#### [ASSIGNED TASK]
In the records that follow, skip the pictures and print everything else exactly.

#### [DATA FOR PROCESSING]

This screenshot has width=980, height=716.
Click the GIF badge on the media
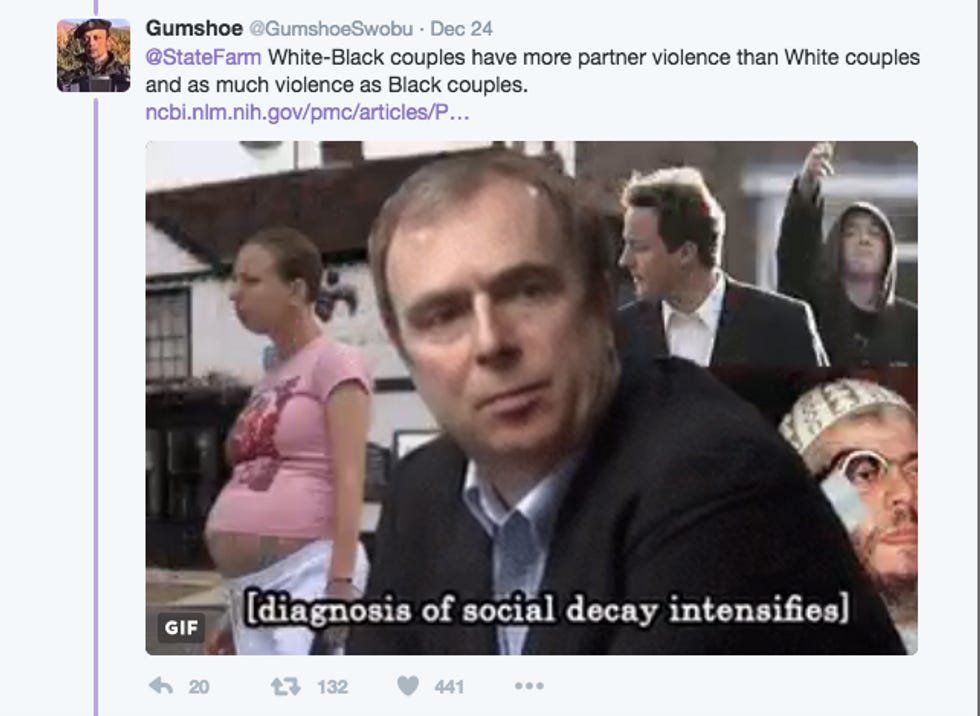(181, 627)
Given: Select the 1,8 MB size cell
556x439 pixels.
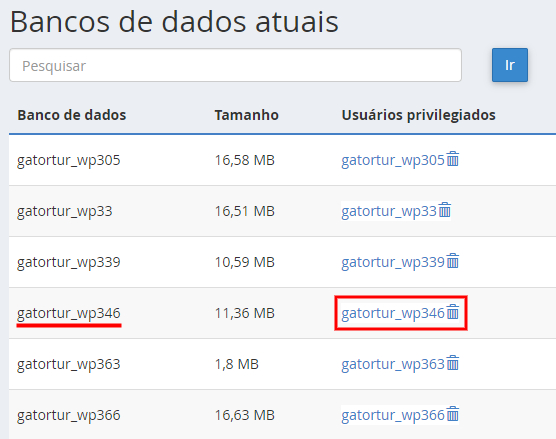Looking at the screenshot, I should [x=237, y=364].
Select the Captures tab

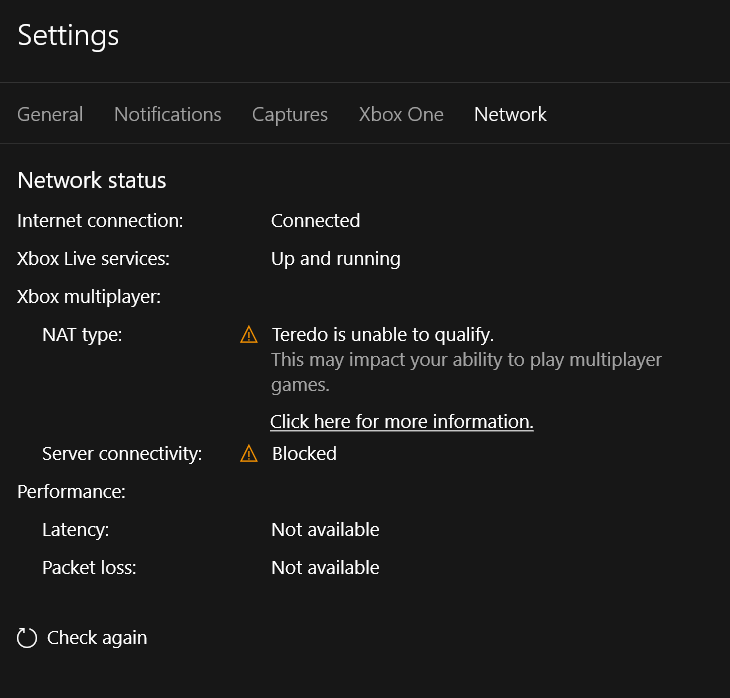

#### [ANSWER AREA]
This screenshot has width=980, height=716.
Click the GIF badge on the media
(181, 627)
Given: Select the 1,8 MB size cell
556x439 pixels.
Looking at the screenshot, I should [x=237, y=364].
Select the Captures tab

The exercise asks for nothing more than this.